• [TRY IT]
In the material below, find the line that contains "Trung tâm trợ giúp Android (469, 2418)" and the line that contains "Giấy phép (185, 2555)", then write out exactly those two lines and everything between them.

• [MATERIAL FOR THIS EXERCISE]
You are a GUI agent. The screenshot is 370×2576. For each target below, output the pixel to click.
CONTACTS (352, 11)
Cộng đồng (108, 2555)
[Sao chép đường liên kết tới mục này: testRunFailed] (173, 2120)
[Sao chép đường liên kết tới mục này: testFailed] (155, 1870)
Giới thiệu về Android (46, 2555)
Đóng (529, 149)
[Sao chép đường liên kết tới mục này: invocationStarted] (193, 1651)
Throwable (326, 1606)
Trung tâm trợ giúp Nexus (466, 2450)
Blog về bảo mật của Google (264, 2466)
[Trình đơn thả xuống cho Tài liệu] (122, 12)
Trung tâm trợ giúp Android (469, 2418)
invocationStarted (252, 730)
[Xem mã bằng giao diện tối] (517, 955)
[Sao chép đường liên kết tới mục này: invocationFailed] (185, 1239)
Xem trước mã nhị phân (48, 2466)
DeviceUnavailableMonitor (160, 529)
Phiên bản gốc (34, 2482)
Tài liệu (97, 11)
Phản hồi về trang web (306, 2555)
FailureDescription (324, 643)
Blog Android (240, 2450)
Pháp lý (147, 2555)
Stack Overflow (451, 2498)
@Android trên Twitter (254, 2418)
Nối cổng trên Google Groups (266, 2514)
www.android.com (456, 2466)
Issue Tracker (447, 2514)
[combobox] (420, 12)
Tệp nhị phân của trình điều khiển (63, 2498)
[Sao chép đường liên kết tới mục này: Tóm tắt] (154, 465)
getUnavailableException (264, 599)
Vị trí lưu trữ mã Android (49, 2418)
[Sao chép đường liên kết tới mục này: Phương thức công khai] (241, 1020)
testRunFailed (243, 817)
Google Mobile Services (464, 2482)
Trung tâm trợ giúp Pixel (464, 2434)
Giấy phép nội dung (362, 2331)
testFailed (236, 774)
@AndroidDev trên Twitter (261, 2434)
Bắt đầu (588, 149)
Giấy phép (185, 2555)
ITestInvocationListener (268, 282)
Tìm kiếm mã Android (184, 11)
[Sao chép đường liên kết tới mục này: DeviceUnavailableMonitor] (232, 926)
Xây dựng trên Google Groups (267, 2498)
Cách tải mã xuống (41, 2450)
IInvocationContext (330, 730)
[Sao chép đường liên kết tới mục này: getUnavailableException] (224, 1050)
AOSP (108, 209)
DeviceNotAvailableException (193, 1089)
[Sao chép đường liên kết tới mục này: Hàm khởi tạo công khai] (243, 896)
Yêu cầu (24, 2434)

• [REPLY TO THE EXERCISE]
Trung tâm trợ giúp Android (469, 2418)
invocationStarted (252, 730)
[Xem mã bằng giao diện tối] (517, 955)
[Sao chép đường liên kết tới mục này: invocationFailed] (185, 1239)
Xem trước mã nhị phân (48, 2466)
DeviceUnavailableMonitor (160, 529)
Phiên bản gốc (34, 2482)
Tài liệu (97, 11)
Phản hồi về trang web (306, 2555)
FailureDescription (324, 643)
Blog Android (240, 2450)
Pháp lý (147, 2555)
Stack Overflow (451, 2498)
@Android trên Twitter (254, 2418)
Nối cổng trên Google Groups (266, 2514)
www.android.com (456, 2466)
Issue Tracker (447, 2514)
[combobox] (420, 12)
Tệp nhị phân của trình điều khiển (63, 2498)
[Sao chép đường liên kết tới mục này: Tóm tắt] (154, 465)
getUnavailableException (264, 599)
Vị trí lưu trữ mã Android (49, 2418)
[Sao chép đường liên kết tới mục này: Phương thức công khai] (241, 1020)
testRunFailed (243, 817)
Google Mobile Services (464, 2482)
Trung tâm trợ giúp Pixel (464, 2434)
Giấy phép nội dung (362, 2331)
testFailed (236, 774)
@AndroidDev trên Twitter (261, 2434)
Bắt đầu (588, 149)
Giấy phép (185, 2555)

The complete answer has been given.